A ventiquattro anni Faustino Moretti era un uomo che aveva maturato il suo destino. Il 3 aprile del 1938 fu nominato Direttore dell'Istituto che lo aveva accolto orfano e, il 26 giugno dello stesso anno, consacrato sacerdote.
Da quel momento tutte le energie furono dedicate a rinnovare l'opera educativa ed assistenziale ai sordomuti, a imprimere ad essa un'impronta moderna. Era convinto che non era sufficiente dare la parola ai sordomuti, era necessario insegnare loro un mestiere per garantire loro un completo inserimento nella società. Per riuscire meglio in questo compito, conseguiva il 1 novembre 1941, il diploma di abilitazione all'insegnamento nelle scuole medico-pedagogiche e progettò l'idea di un "Corso professionale" per i sordomuti.. un'idea nuova per quel tempo, decisiva per la riabilitazione di quelli che chiamava i suoi figlioli.

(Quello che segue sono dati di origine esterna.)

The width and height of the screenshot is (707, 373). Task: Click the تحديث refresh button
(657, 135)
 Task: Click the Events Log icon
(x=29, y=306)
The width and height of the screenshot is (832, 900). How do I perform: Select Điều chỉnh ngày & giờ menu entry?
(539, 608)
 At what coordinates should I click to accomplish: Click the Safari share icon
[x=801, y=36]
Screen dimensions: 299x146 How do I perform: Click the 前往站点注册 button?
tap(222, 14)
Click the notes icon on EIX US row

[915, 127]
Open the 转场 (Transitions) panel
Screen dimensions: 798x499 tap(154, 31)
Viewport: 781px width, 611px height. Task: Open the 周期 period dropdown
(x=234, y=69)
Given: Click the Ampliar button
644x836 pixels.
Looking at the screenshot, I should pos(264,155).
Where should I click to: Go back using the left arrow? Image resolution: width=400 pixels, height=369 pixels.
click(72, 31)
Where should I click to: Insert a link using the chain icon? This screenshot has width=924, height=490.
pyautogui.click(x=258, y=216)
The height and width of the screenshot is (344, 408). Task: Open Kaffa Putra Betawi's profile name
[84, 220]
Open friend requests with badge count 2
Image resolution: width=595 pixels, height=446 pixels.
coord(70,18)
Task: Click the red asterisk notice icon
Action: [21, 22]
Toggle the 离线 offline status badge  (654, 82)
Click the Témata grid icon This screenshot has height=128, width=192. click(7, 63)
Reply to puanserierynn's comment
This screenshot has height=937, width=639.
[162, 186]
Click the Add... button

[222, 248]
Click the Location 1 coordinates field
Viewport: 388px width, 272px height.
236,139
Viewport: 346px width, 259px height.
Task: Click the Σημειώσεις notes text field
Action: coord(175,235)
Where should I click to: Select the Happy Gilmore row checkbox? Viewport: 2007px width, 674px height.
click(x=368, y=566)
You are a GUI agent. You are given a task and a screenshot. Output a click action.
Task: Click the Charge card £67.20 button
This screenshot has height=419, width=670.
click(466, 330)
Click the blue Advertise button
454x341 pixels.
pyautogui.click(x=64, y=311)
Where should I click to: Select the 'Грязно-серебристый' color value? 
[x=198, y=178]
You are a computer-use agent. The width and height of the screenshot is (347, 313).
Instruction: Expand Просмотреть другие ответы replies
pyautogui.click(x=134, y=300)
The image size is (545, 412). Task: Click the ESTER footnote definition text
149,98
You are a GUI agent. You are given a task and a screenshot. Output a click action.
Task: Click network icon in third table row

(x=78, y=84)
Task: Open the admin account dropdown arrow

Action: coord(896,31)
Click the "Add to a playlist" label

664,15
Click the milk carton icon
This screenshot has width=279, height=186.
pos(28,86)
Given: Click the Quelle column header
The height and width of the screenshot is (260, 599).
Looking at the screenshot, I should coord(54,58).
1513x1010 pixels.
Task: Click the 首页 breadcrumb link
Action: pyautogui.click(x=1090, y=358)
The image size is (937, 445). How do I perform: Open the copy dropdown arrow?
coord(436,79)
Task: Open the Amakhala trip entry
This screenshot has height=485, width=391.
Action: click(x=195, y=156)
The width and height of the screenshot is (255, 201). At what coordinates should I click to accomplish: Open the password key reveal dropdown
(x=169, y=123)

Difficoltà tecniche ed amministrative gli impedirono di realizzare il suo progetto fino al 1946, quando ottenne personale ed i mezzi finanziari necessari dalla Congregazione dei Figli di Maria (Pavoniani). Fu per gratitudine verso questa Congregazione, per l'ammirazione delle sue Costituzioni e Regole, che egli chiese di farne parte. Nel marzo 1949, don Faustino Moretti emetteva la Professione Religiosa dei Figli di Maria, diventando ufficialmente Padre Faustino Moretti Pavoniano.
Nello stesso periodo fu eletto Presidente della Associazione nazionale dei sordomuti e divenne segretario dell'Ente Nazionale per la protezione dei sordomuti.
Tra il 1949 e il 1951 portò a termine un altro entusiasmante progetto, quello di dare una casa ai sordoparlanti, perché potessero ritrovare in essa un punto di riferimento in cui poter risocializzare, studiare, divertirsi e, nel pensionato, un aiuto alla loro sistemazione nella vita. Questa casa è il monumento perenne della bontà e della carità di padre Faustino Moretti.
Il "maestro che insegnava a parlare" ai suoi piccoli muti e li restituiva alla vita sociale, moriva a soli 39 anni, a Brescia, il 16 agosto 1952.